Analysis of pig trading networks and practices in Uganda. uri icon

abstract

  • East Africa is undergoing rapid expansion of pig rearing, driven by increasing pork consumption. Introduction and expansion of pig production systems in this biodiverse landscape may create new risks, including zoonotic pathogen transmission. Historically, biosecurity measures have primarily been focused at farm level, ignoring the important function pig traders fulfill between farmers and consumers. This study interviewed pig traders operating at Uganda's only registered pork abattoir to describe their characteristics, business practices, biosecurity practices, and pig health management and reporting practices. All the traders were male, and nearly all (90.5%) relied on pig trading as their primary source of income.
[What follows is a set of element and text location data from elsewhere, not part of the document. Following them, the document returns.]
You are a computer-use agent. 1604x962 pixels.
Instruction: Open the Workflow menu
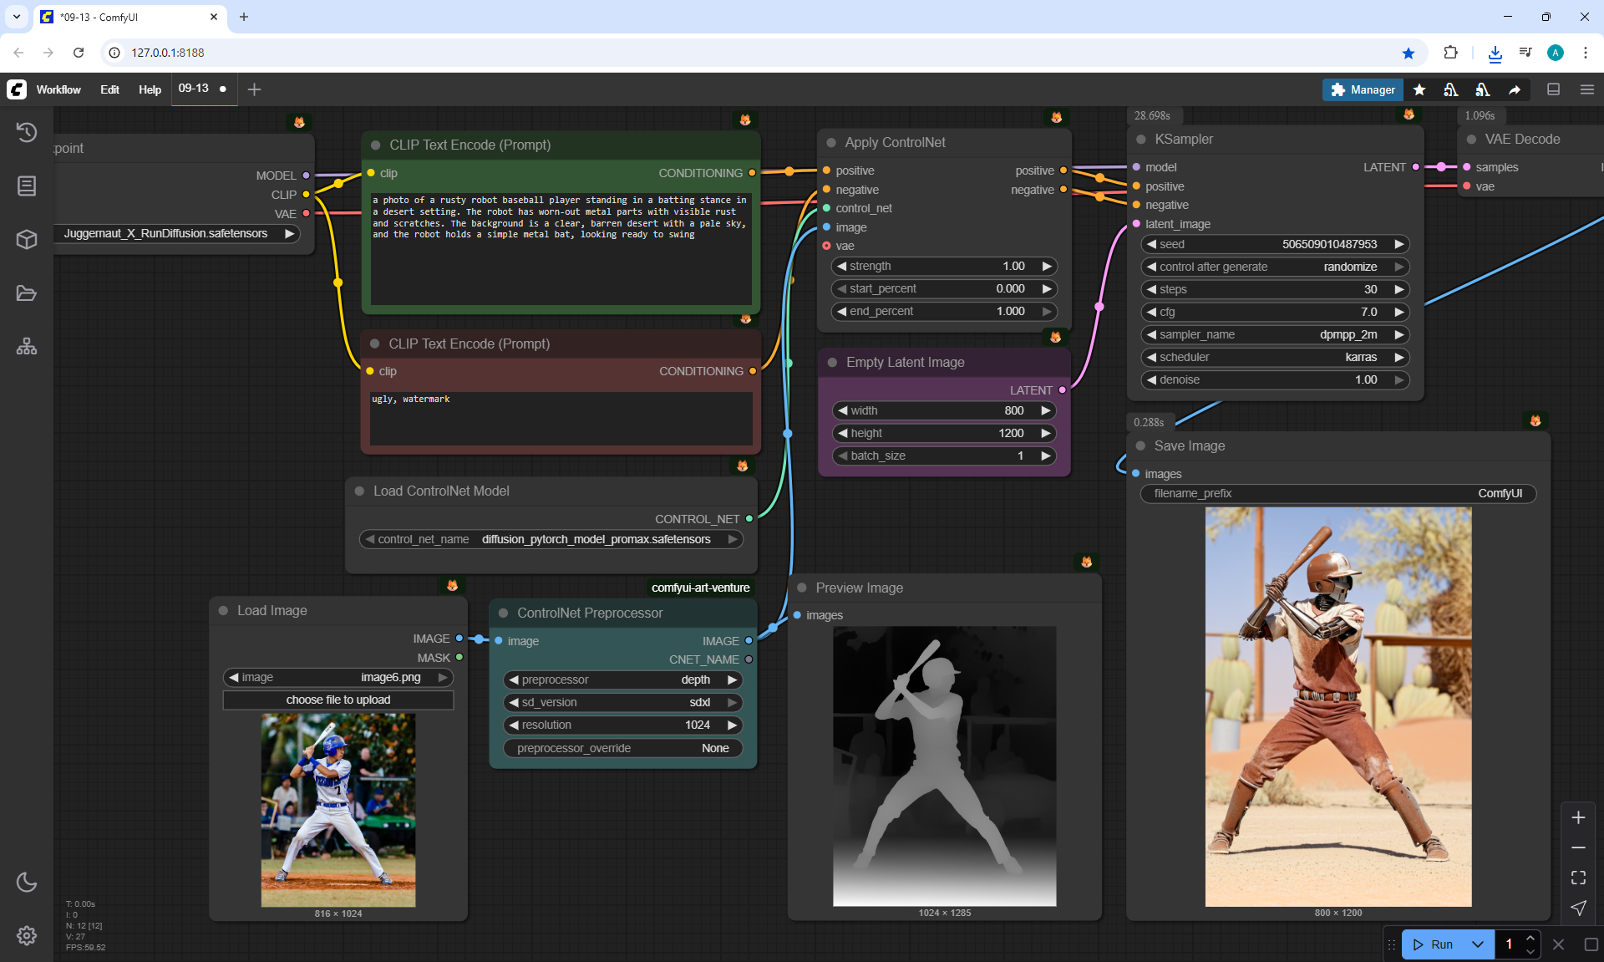(x=58, y=89)
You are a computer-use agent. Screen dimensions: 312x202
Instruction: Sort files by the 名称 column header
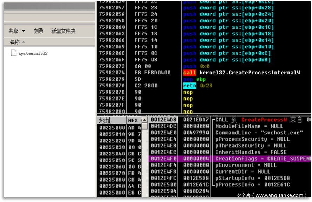pyautogui.click(x=15, y=42)

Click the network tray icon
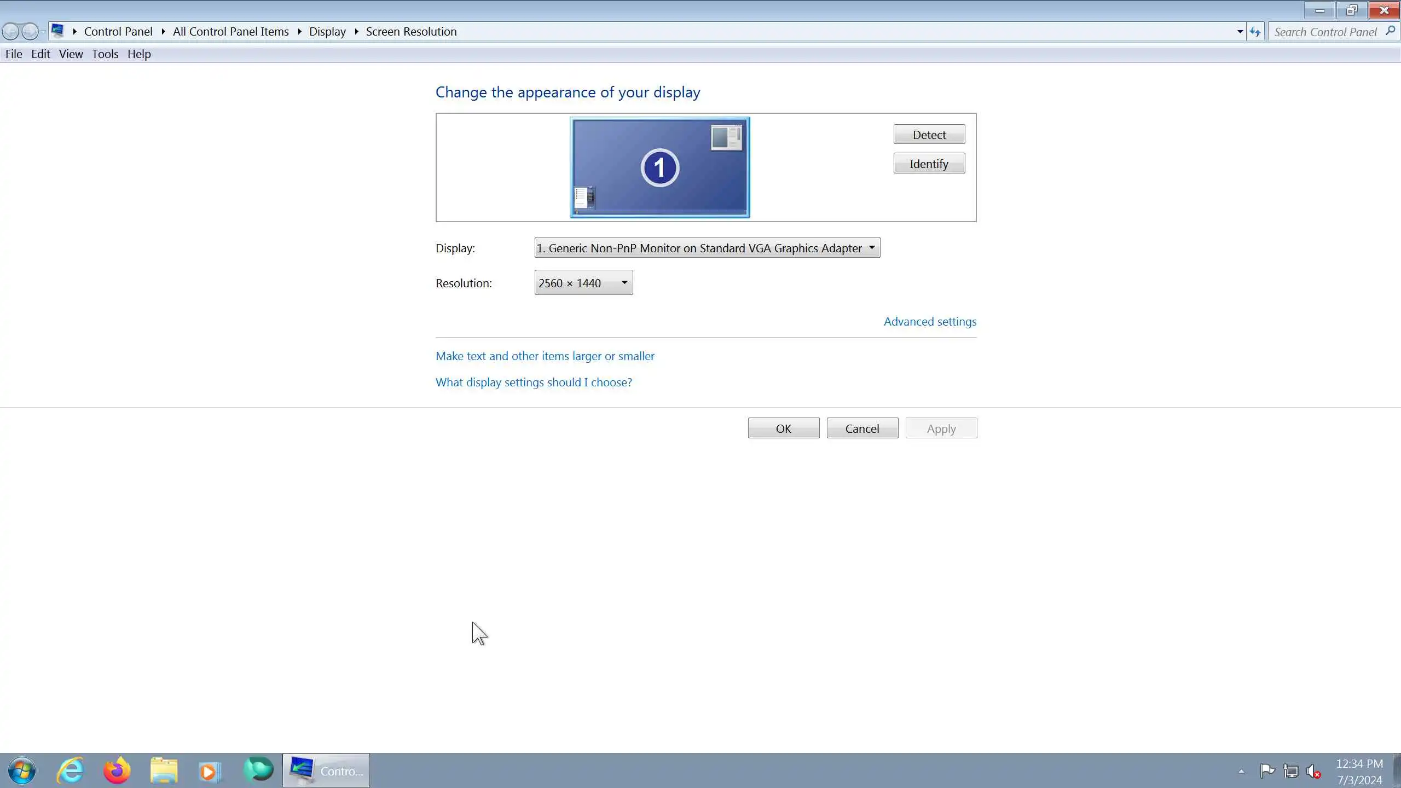[1291, 771]
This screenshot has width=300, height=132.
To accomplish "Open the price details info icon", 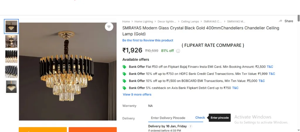I will pos(178,51).
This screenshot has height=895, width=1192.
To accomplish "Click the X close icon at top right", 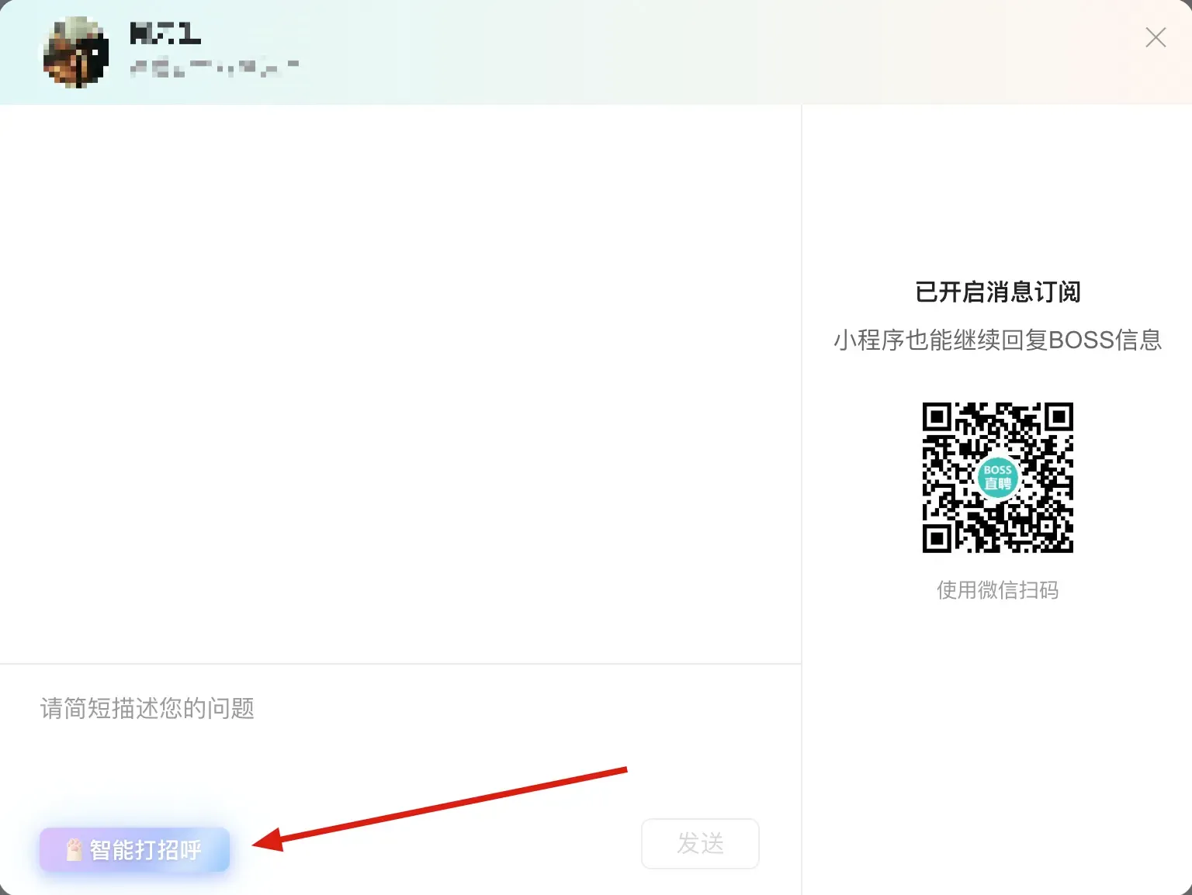I will tap(1156, 36).
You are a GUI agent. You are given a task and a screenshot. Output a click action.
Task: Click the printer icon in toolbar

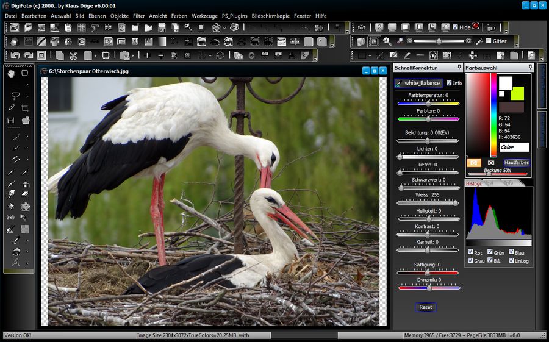[217, 27]
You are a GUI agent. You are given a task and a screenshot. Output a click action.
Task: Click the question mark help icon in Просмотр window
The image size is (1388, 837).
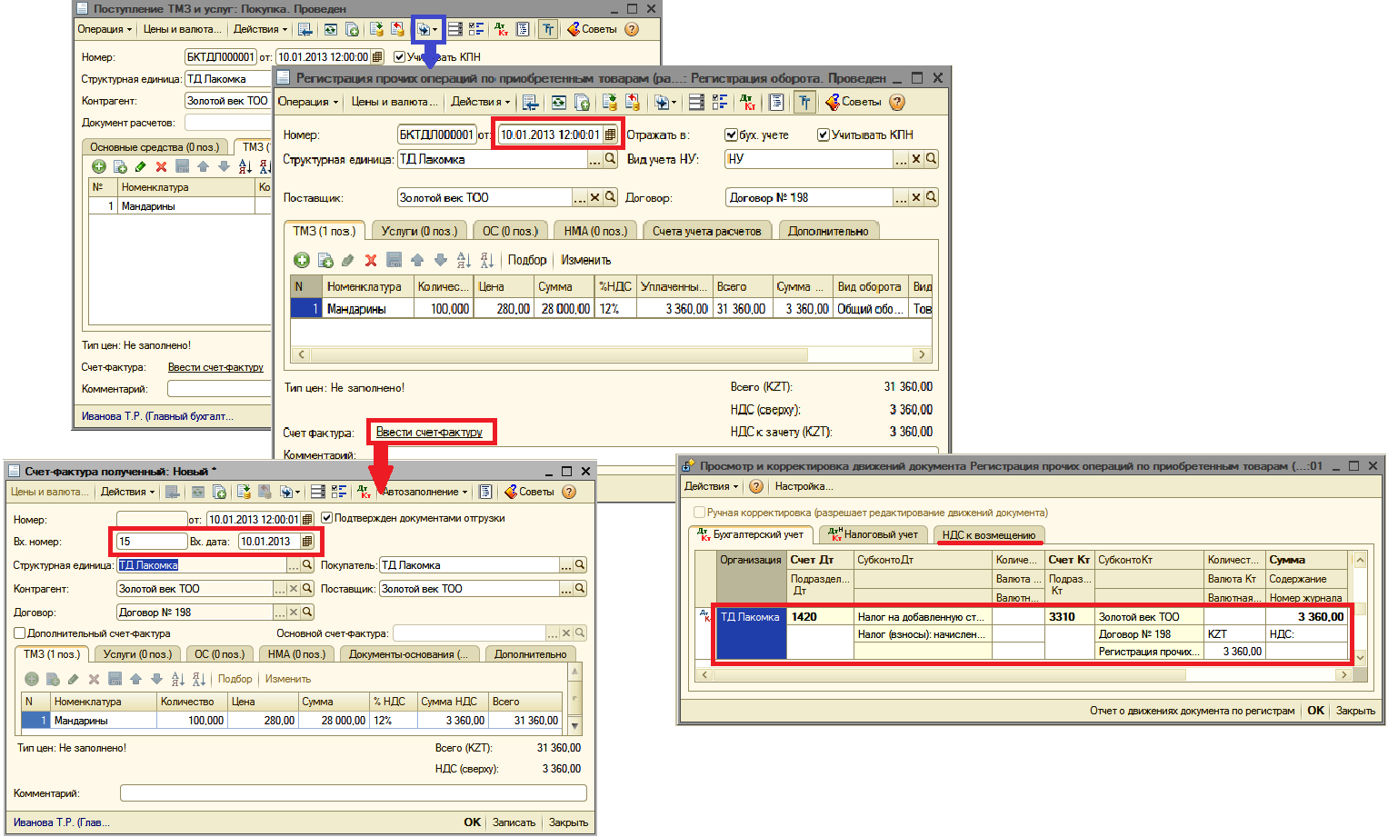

Most of the pigs brought for processing at the slaughterhouse were purchased from smallholder farms (87.3%). In addition, there was a significant difference in the high price paid per kilogram at farm gate by region (P=0.005). High prices paid at farm gate were associated with holiday periods (P<0.001), harvest season (P<0.001), and drought (P<0.001). Traders preferred buying live pigs from male farmers (88.9%) because they were considered the final decision makers and owned the pigs being sold. All pig traders were aware of clinical signs indicating a pig was sick. This study has provided baseline information on pig trader practices in Uganda. Improvements in local pork slaughterhouses and markets will benefit not only pig traders in accessing consistent customers but also individual pig farmers by increasing their market access. Finally, given their role as a link between farmers and consumers, traders would benefit from targeted inclusion in disease control and prevention strategies.